- [DATA LISTING]:
☆ ☆ ☆
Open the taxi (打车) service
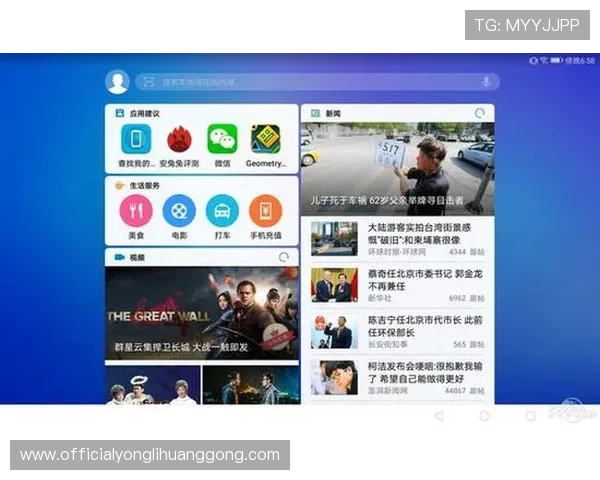Viewport: 600px width, 480px height. point(222,211)
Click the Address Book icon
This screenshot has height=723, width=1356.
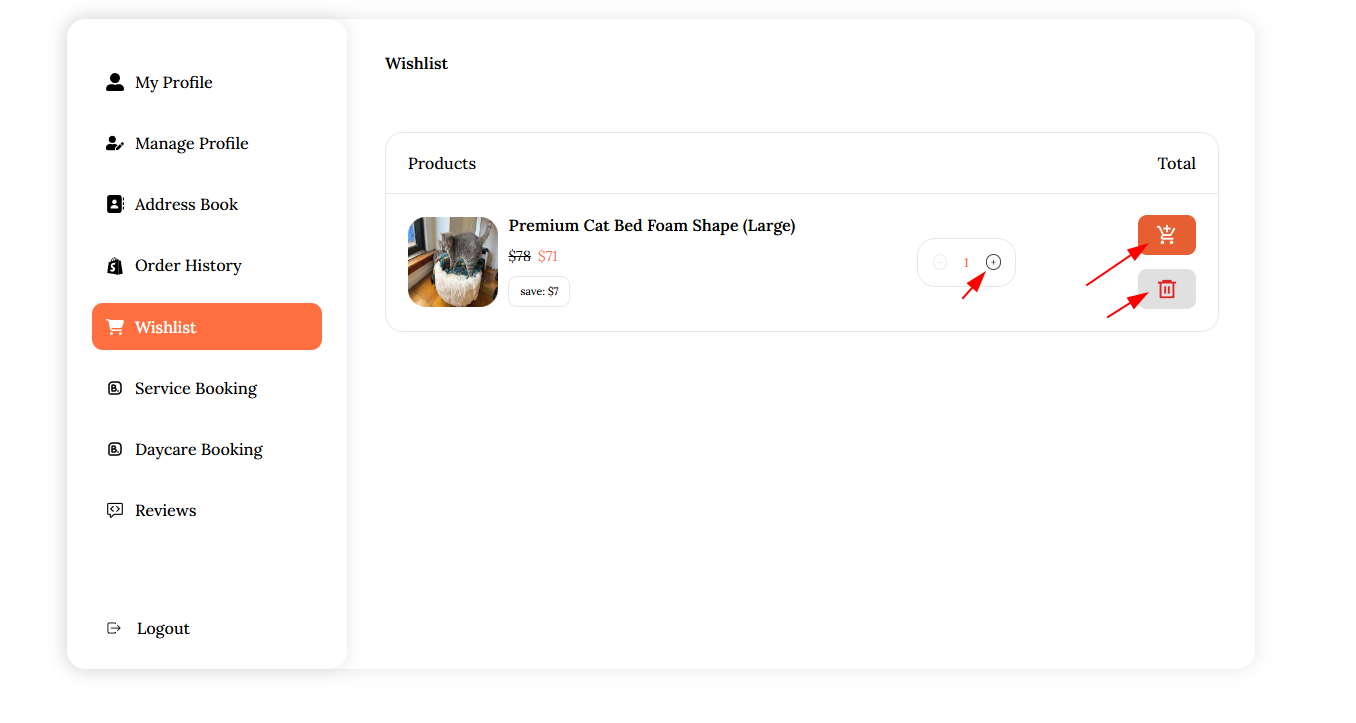click(x=115, y=204)
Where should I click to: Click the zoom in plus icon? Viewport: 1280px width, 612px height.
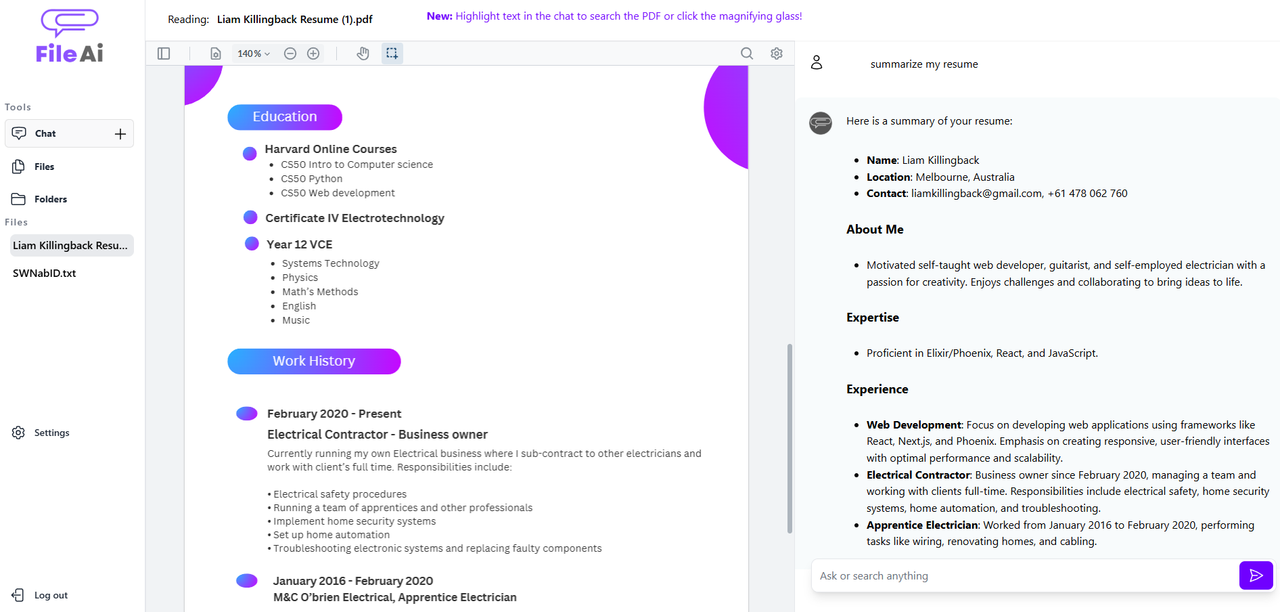tap(313, 53)
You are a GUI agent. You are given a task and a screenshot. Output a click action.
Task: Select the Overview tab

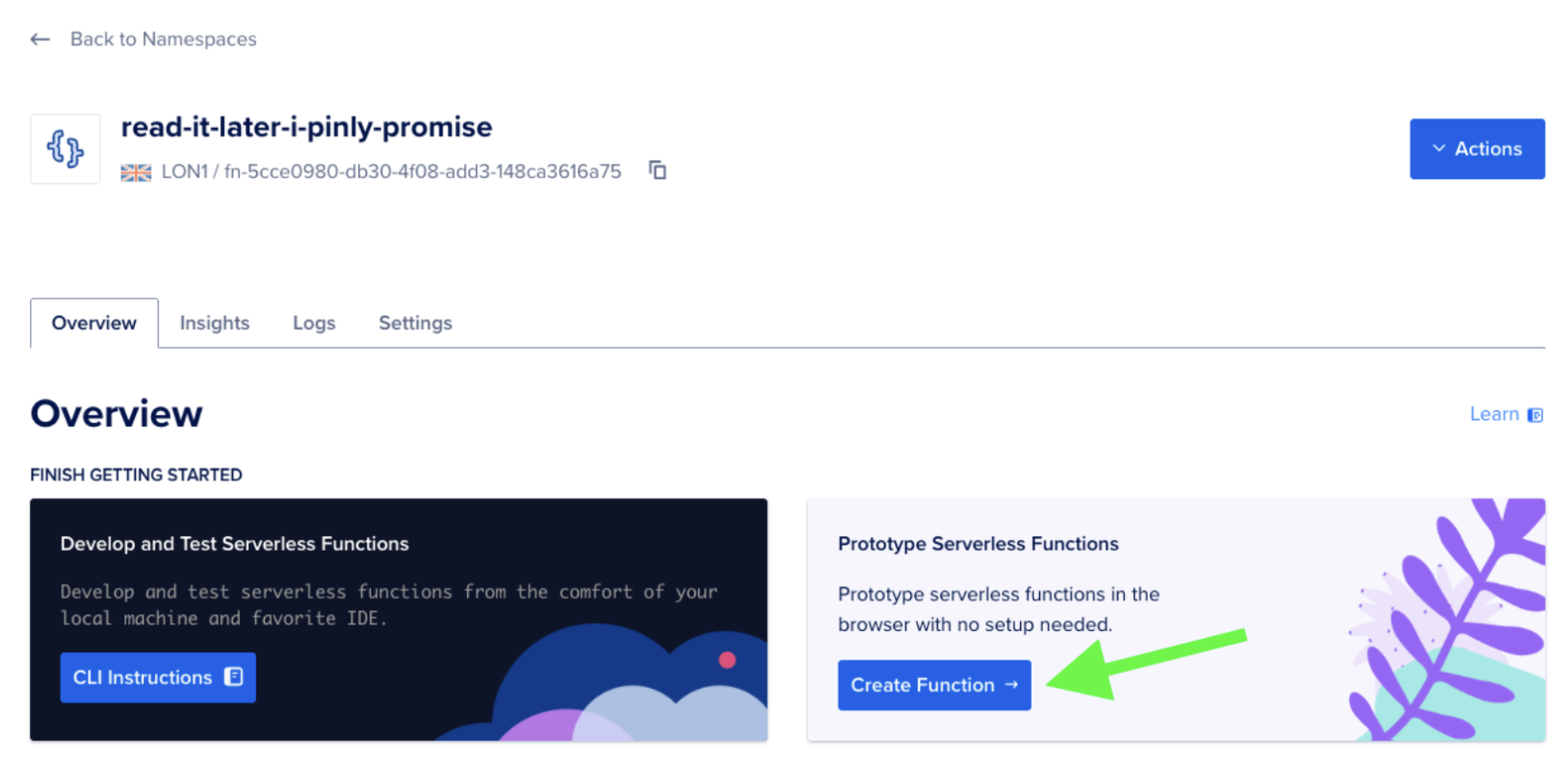tap(93, 323)
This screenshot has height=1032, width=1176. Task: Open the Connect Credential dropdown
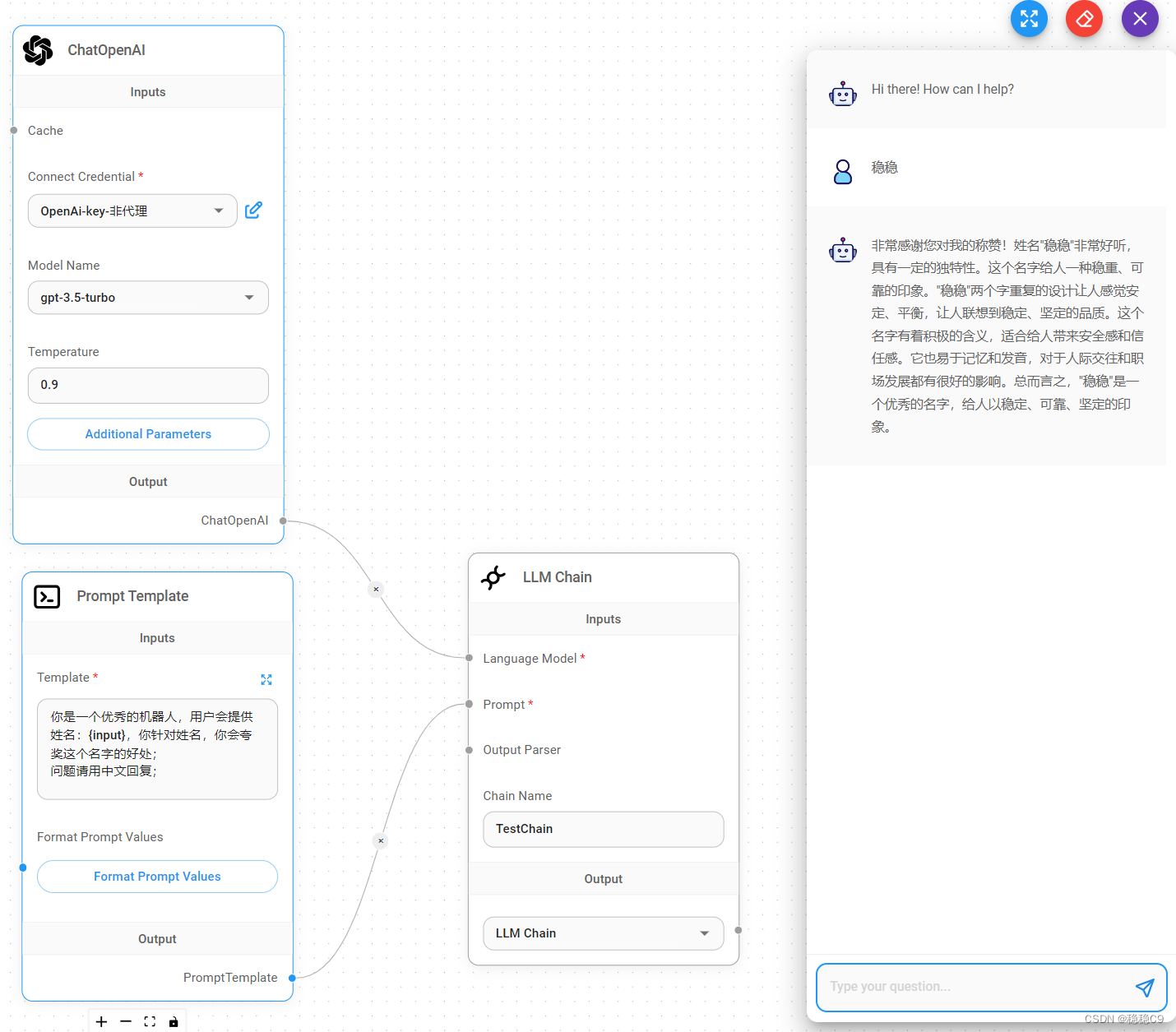tap(132, 211)
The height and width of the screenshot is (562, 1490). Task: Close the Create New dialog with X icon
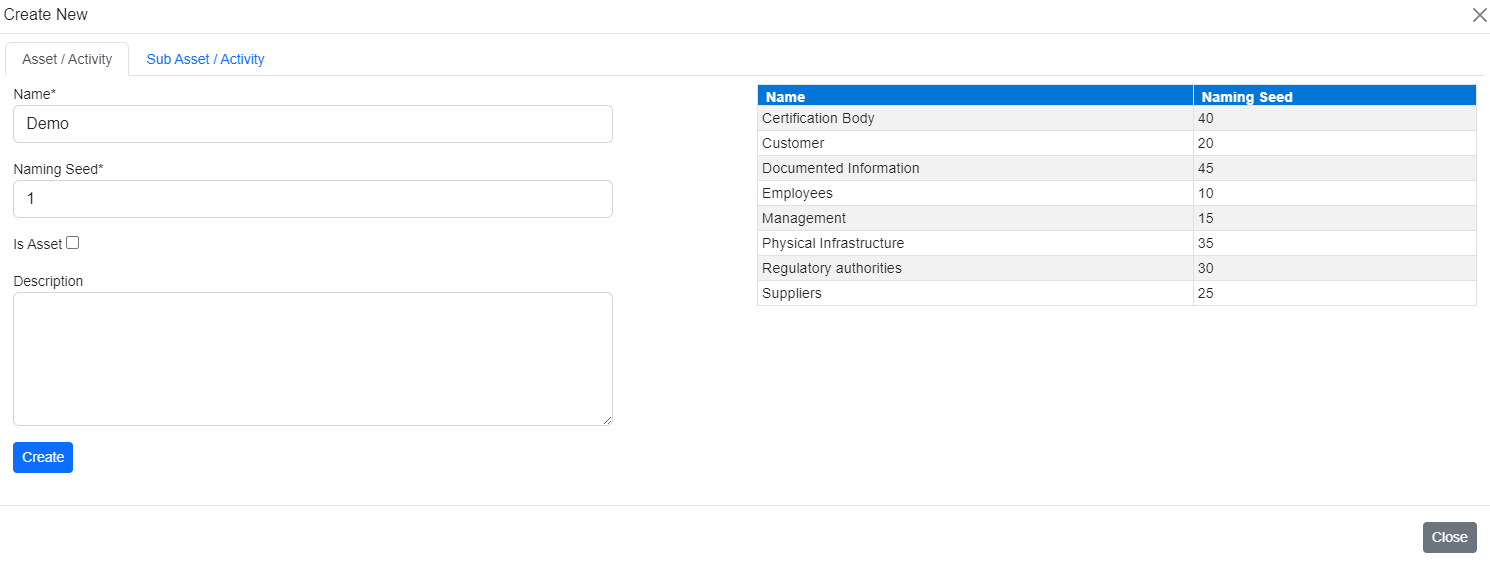click(1479, 15)
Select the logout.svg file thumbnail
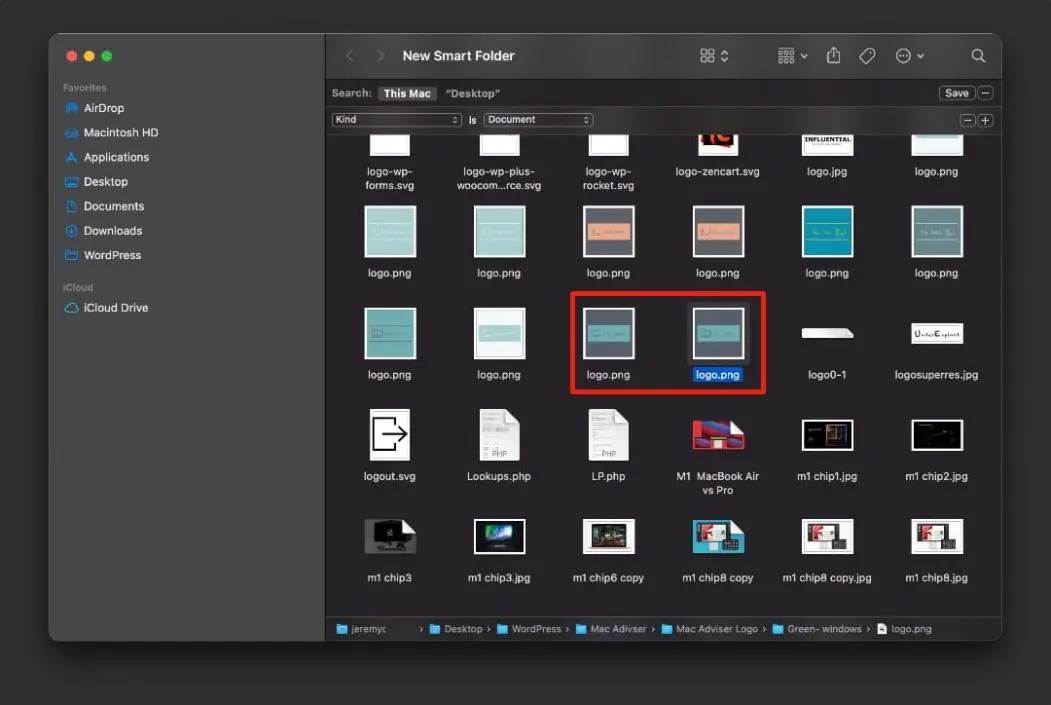 point(389,435)
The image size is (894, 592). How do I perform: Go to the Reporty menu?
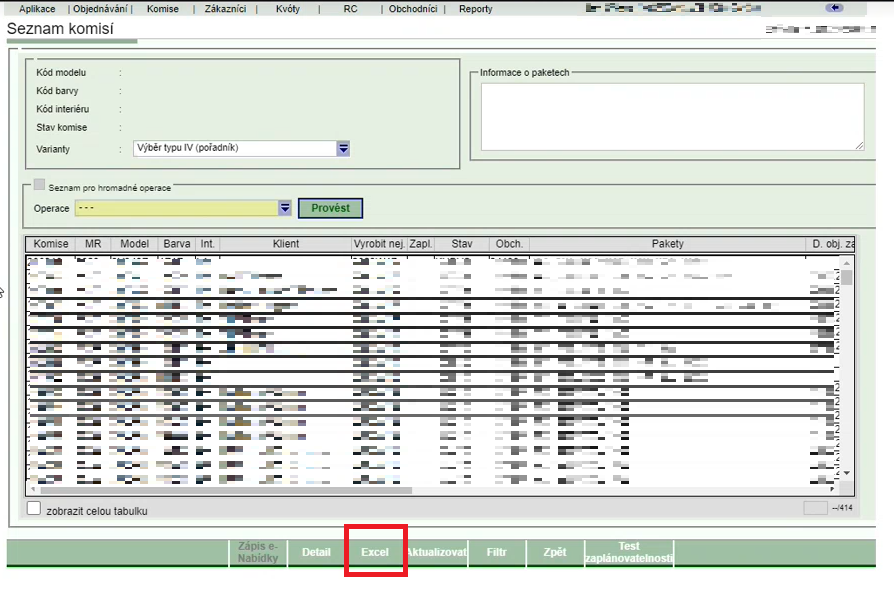475,9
☆ ☆ ☆
- [WORK ORDER]: From the material above, write out exactly the lines from the line with "This screenshot has height=723, width=1356." through the closing line, inclusive, and no pictures.

- [FINISHED EXERCISE]:
This screenshot has height=723, width=1356.
click(x=115, y=204)
Where should I click to: Click the zoom in plus icon? Viewport: 1280px width, 612px height.
tap(313, 53)
You are a GUI agent. You are given a task and a screenshot. Output a click action.
Task: Select the Overview tab

tap(93, 323)
This screenshot has height=1032, width=1176. Task: Open the Connect Credential dropdown
tap(132, 211)
The height and width of the screenshot is (562, 1490). Task: Close the Create New dialog with X icon
click(1479, 15)
Select the logout.svg file thumbnail
 point(389,435)
The image size is (894, 592). How do I perform: Go to the Reporty menu?
475,9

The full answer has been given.